Pressemitteilung | 01.12.2008

Die EU als Bremser im internationalen Klimaschutz?

Germanwatch-Pressemitteilung

Posen, 1.12.08. Die Eröffnung des Klimagipfels beginnt mit Hinblick auf die EU unter negativen Vorzeichen: Das Klima- und Energiepaket, zentraler Baustein von Europas Klimapolitik, droht in den parallelen EU-Verhandlungen zur Harmlosigkeit abgeschwächt zu werden. Ausgerechnet Polen, Gastgeber des diesjährigen Klimagipfels in Posen, gehört zu den größten Bremsern bei den Verhandlungen des EU-Gesetzespakets: Premierminister Donald Tusk eröffnet die internationale Konferenz und blockiert doch zugleich über den Kopf seines Umweltministers hinweg dringend notwendige Schritte innerhalb der EU.

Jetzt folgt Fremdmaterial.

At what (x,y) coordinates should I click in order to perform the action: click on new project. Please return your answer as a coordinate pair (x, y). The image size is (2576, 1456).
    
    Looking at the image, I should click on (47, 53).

Es gibt deutliche Hinweise, dass die deutsche Regierung bei den EU-Verhandlungen, die diese Woche auf Ministerebene und nächste Woche von den Staatschefs geführt werden, Kompromissen zustimmen, die nicht mit der Großgefahrenschwelle des 2-Grad-Limits vereinbar sind. "18 Monate nach der kraftvollen Führungsrolle der Kanzlerin beim G-8-Gipfel in Heiligendamm droht mit deutscher Beihilfe das Treffen der EU-Regierungschefs zu einem Gipfel der Scheinheiligkeit zu werden, der einem ambitionierten Klimaabkommen den Boden unter den Füßen wegzieht", so Christoph Bals, Politischer Geschäftsführer von Germanwatch.

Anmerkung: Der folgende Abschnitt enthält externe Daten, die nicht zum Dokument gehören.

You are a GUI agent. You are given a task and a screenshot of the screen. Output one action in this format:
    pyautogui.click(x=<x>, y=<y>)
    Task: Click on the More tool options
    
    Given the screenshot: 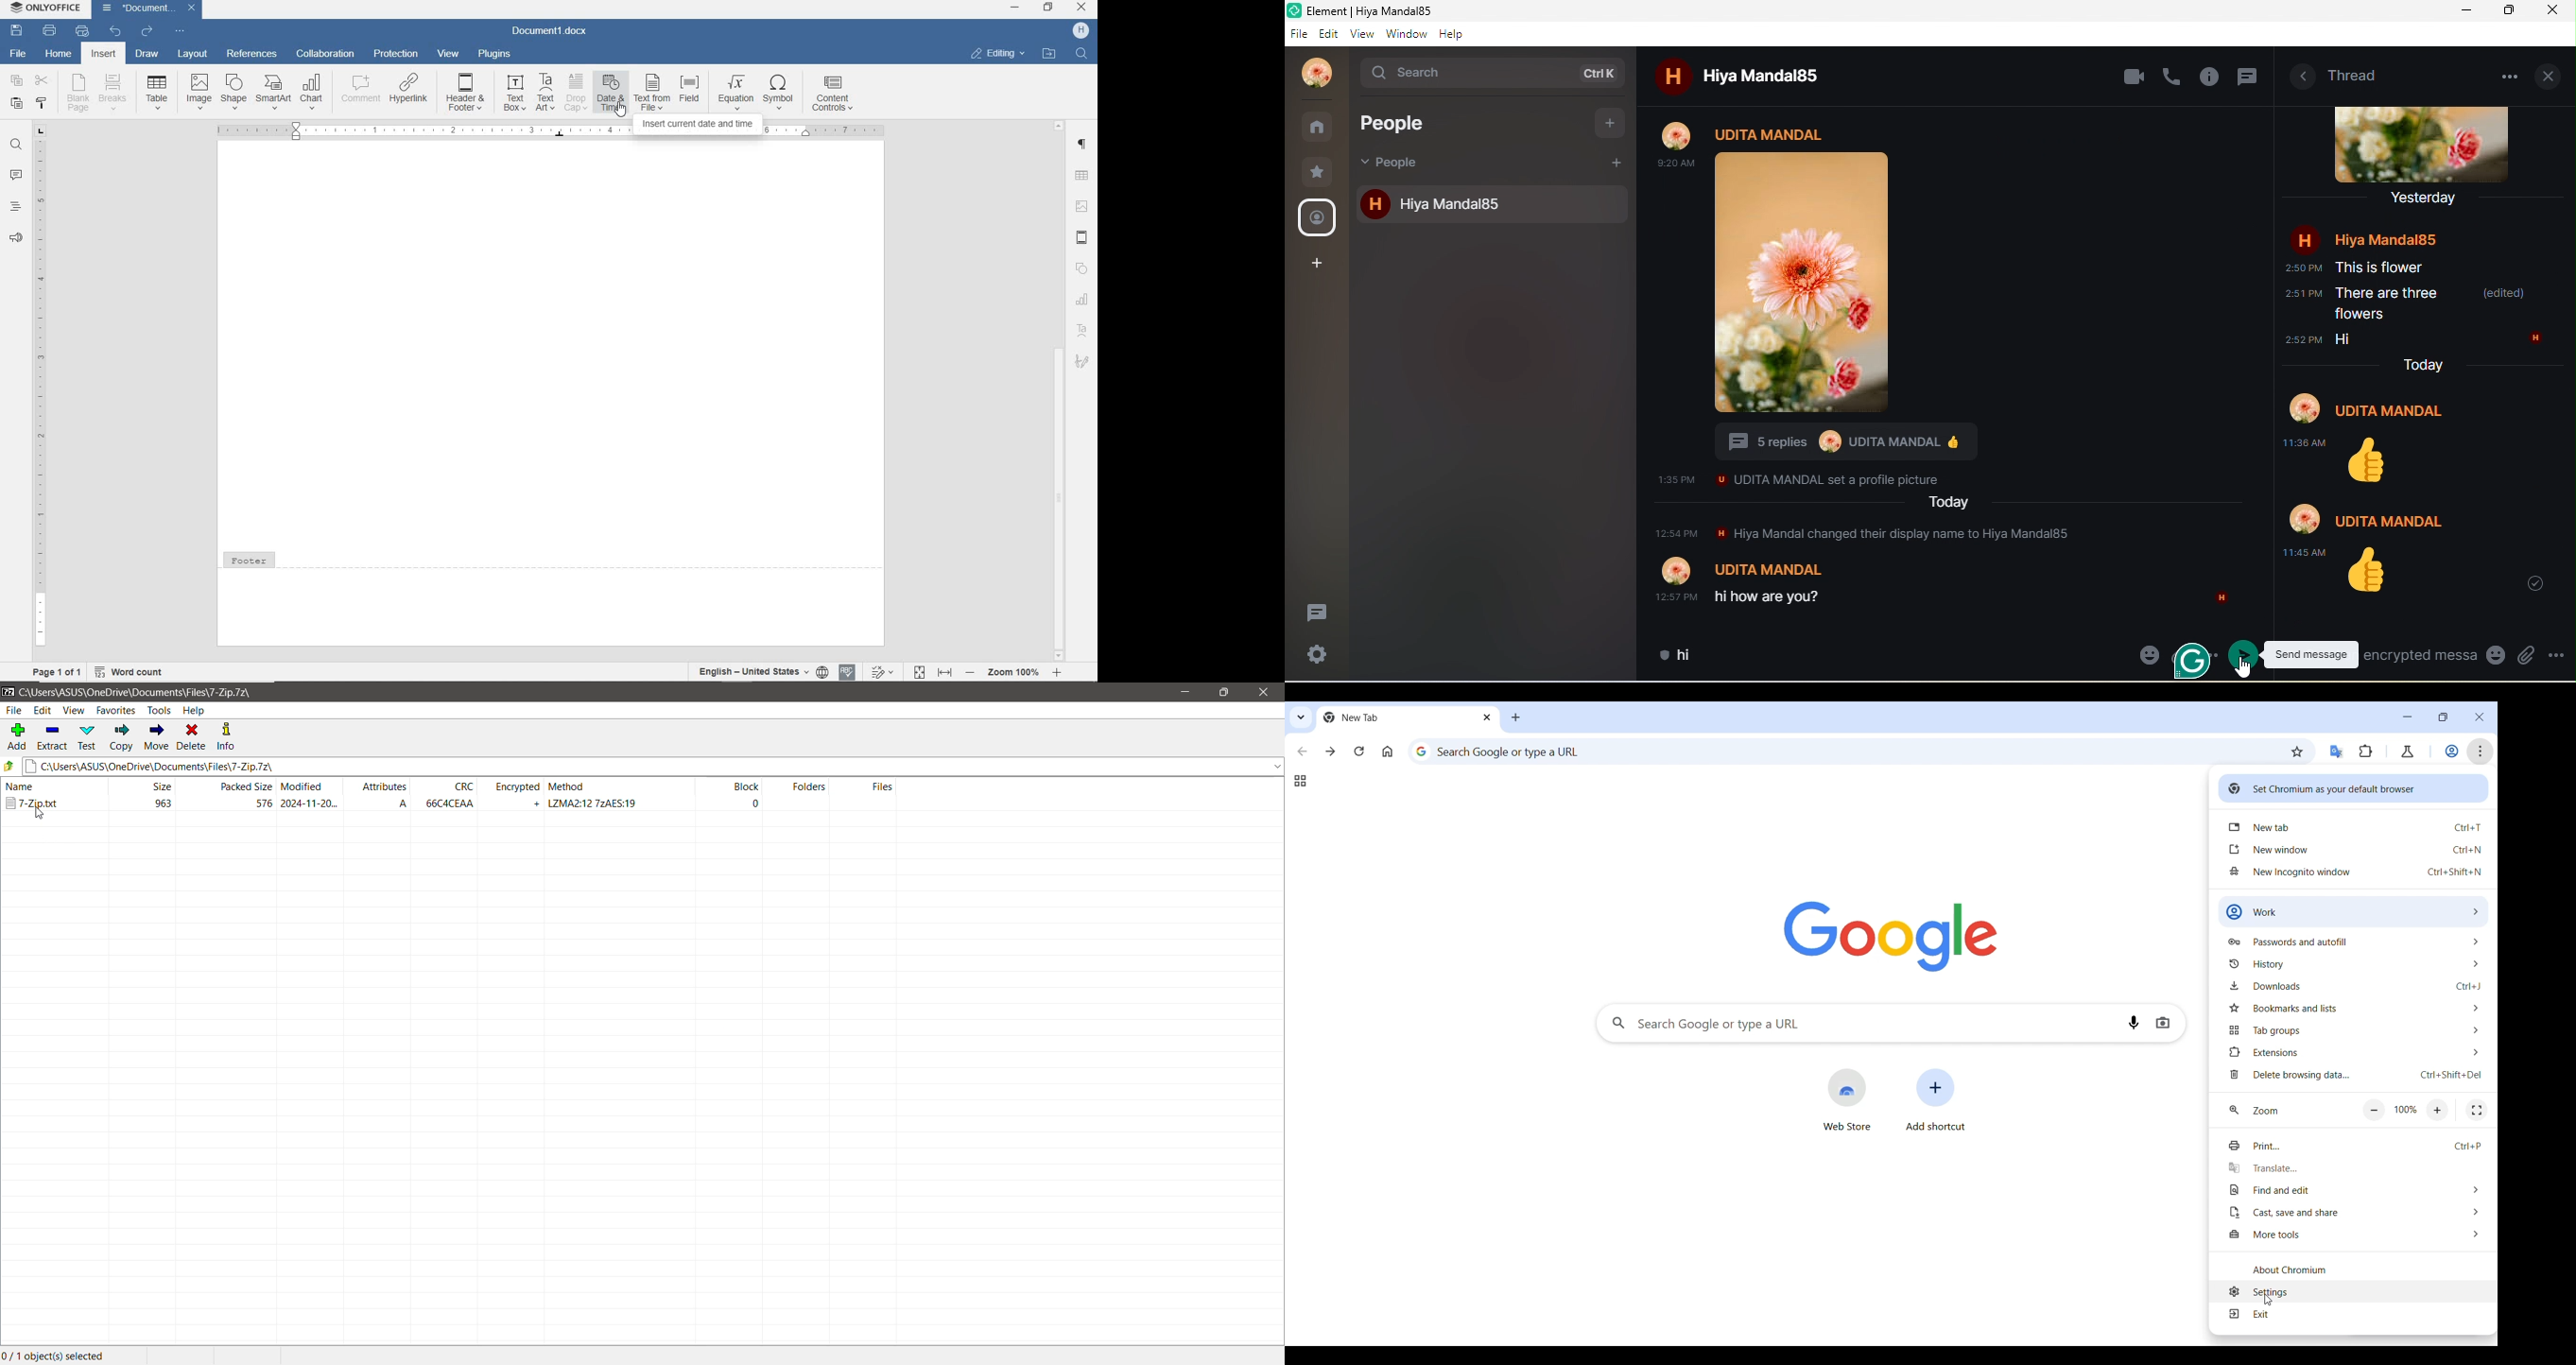 What is the action you would take?
    pyautogui.click(x=2356, y=1234)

Nicht nur, dass nach vorliegenden Kompromisspapieren ein Großteil der Emissionsreduktion durch flexible Mechanismen im Ausland gemacht werden könnte, womit der notwendige Umbau in der EU zum guten Teil ausfallen würde. Schlimmer noch: Der Emissionshandel könnte zu einem Subventionspaket für die Kohleindustrie umgestaltet werden. Die Energieversorgungsunternehmen bekämen erneut für einige Jahre ihre Emissionsrechte geschenkt, könnten den Verbrauchern jedoch zusätzliche Kosten dafür aufbürden. Nachdem diese bisher gängige Praxis allgemein bekannt geworden war, war die kostenlose Vergabe massiv unter Beschuss geraten und die EU-Kommission sowie das Europa-Parlament hatten auf eine vollständige Versteigerung der Emissionsrechte für den Energiesektor gedrängt.

"Das Geld wird dringend benötigt, um den Strukturwandel hin zur Low-Carbon-Wirtschaft in Zeiten der Finanzkrise einzuleiten und um den internationalen Klimaschutz zu unterstützen", kommentierte Klaus Milke, Vorstandsvorsitzender von Germanwatch.

Die befürchtete Entkernung des Klima- und Energiepakets wäre ein deutlicher Rückschlag für die Verhandlungen auf internationaler Ebene. Schon beim Start der Verhandlungen im polnischen Posen gerät die EU angesichts der immer offenkundiger werdenden Doppelzüngigkeit unter Druck. Die internationalen Nichtregierungsorganisationen und Delegierte aus den Schwellenländern attackierten zu Beginn der Konferenz die EU.

Ironie der Geschichte: Während der gewählte, aber noch nicht im Amt befindliche Barack Obama eben erst angekündigt hat, eine scharfe Klimawende (mit 100% Versteigerung von Emissionserlaubnissen) zu vollziehen, droht die EU ihm nun in den Rücken zu fallen.

Der heute eröffnete Klimagipfel verhandelt mit dem Ziel, in Kopenhagen nächstes Jahr ein umfassendes Klimaabkommen für die Zeit nach 2012 zu beschließen.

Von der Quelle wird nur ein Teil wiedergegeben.